Description
problem summary:
a few spark builds are filling up the jenkins master's disk with millions of little log files as build artifacts.
currently, we have a raid10 array set up with 5.4T of storage. we're currently using 4.0T, 99.9% of which is spark unit test and junit logs.
the worst offenders, with more than 100G of disk usage per job, are:
193G ./Spark-1.6-Maven-with-YARN
194G ./Spark-1.5-Maven-with-YARN
205G ./Spark-1.6-Maven-pre-YARN
216G ./Spark-1.5-Maven-pre-YARN
387G ./Spark-Master-Maven-with-YARN
420G ./Spark-Master-Maven-pre-YARN
520G ./Spark-1.6-SBT
733G ./Spark-1.5-SBT
812G ./Spark-Master-SBT
i have attached a full report w/all builds listed as well.

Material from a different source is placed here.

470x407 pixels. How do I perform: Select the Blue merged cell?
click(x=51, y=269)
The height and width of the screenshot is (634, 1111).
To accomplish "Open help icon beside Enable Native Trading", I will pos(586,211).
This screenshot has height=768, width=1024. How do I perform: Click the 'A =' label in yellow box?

each of these builds is keeping their build history for 90 days.
keep in mind that for each new matrix build, we're looking at another 200-500G per for the SBT/pre-YARN/with-YARN jobs.
a straw man, back of napkin estimate for spark 1.7 is 2T of additional disk usage.
on the hardware config side, we can move from raid10 to raid 5 and get ~3T additional storage. if we ditch raid altogether and put in bigger disks, we can get a total of 16-20T storage on master. another option is to have a NFS mount to a deep storage server. all of these options will require significant downtime.
quesitons:
- can we lower the number of days that we keep build information?
- there are other options in jenkins that we can set as well: max number of builds to keep, max # days to keep artifacts, max # of builds to keep w/artifacts
- can we make the junit and unit test logs smaller (probably not)